A modular RL library to fine-tune language models to human preferences

https://rl4lms.apps.allenai.org/

Apache License 2.0

2.13k stars 191 forks source link

Evaluating a specific checkpoint #32

Open lovodkin93 opened 1 year ago

lovodkin93 commented 1 year ago

hey, first of all thank you very much for this amazing library! I was using it to finetune a model, and I am interested in evaluating one of the saved checkpoints on my testset. Is there an easy way to do it? Thanks.

rajcscw commented 1 year ago

If you want to evaluate a saved checkpoint, it is tricky. Evaluating the language model (which is saved at the end of the training) is easier and can be done like any other auto model on HF. Question, is do you want to evaluate via RL4LMs or externally?

lovodkin93 commented 1 year ago

@rajcscw I was thinking of doing it via RL4LMs, but if it is easier to do it externally, I don't mind.

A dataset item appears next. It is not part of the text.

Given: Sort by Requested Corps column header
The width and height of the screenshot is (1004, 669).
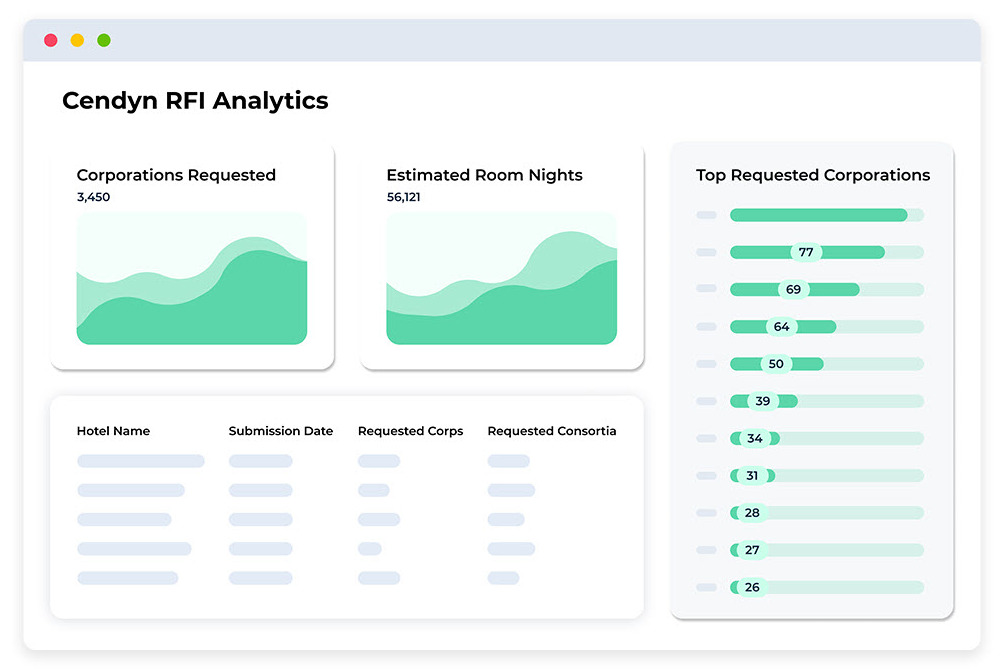Looking at the screenshot, I should [410, 431].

rajcscw commented 1 year ago

So the easiest way to do is load up the entire checkpoint (which includes trainer, policy state etc) and run the evaluation via train_text_generation.py. This can be done as follows:

Create a datapool of your evaluation dataset
Register it and adapt the config accordingly
In train_text_generation.py set the base_path_to_store_results, project name, experiment_name so that it loads the latest checkpoint correctly. Note that: checkpoints folder must be present in base_path_to_store_results/project_name/experiment_name.
Set train_evaluation/n_iters to 0 in the config file so that there is no further training of the model.

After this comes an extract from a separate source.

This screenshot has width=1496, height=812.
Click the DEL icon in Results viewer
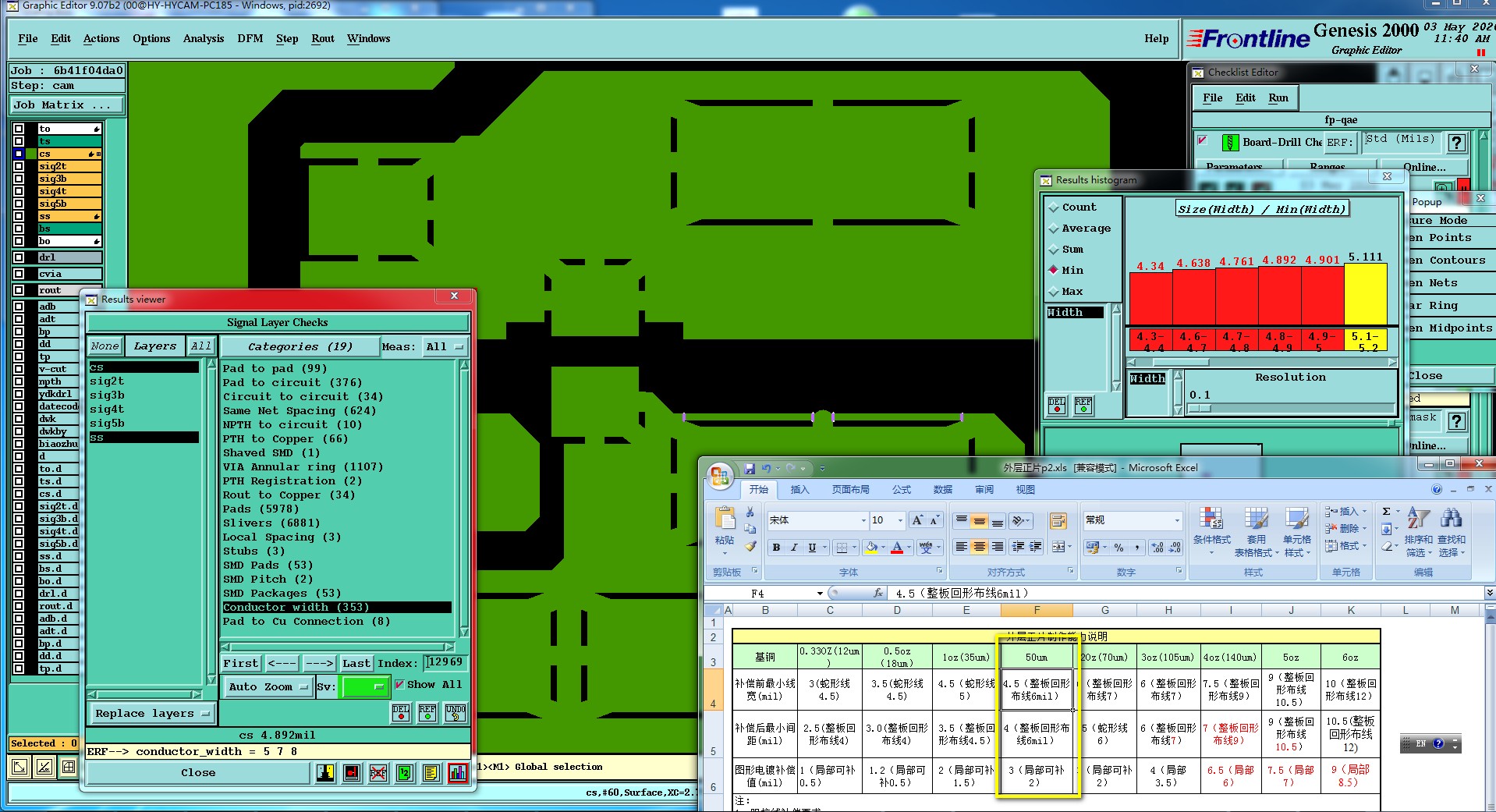[401, 712]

After doing this, on running train_text_generation.py, you will see the metrics on console and also saved on the jsons in the experiment folder.

lovodkin93 commented 1 year ago

@rajcscw great, I will give it a go. Thank you!

avacaondata commented 1 year ago

@rajcscw What would be the way for doing this with huggingface's transformers library? I mean, if it's easy to load models from transformers to run do reinforcement learning, then it should not be so tricky to load the saved checkpoints as transformer models, with .from_pretrained()... I would expect that unused weights are ignored (value head etc) and that the rest of the weights belonging to the original model are indeed loaded. However, I cannot make the from_pretrained() call work with the saved checkpoints. What am I missing? Thank you in advance :heart: :smile: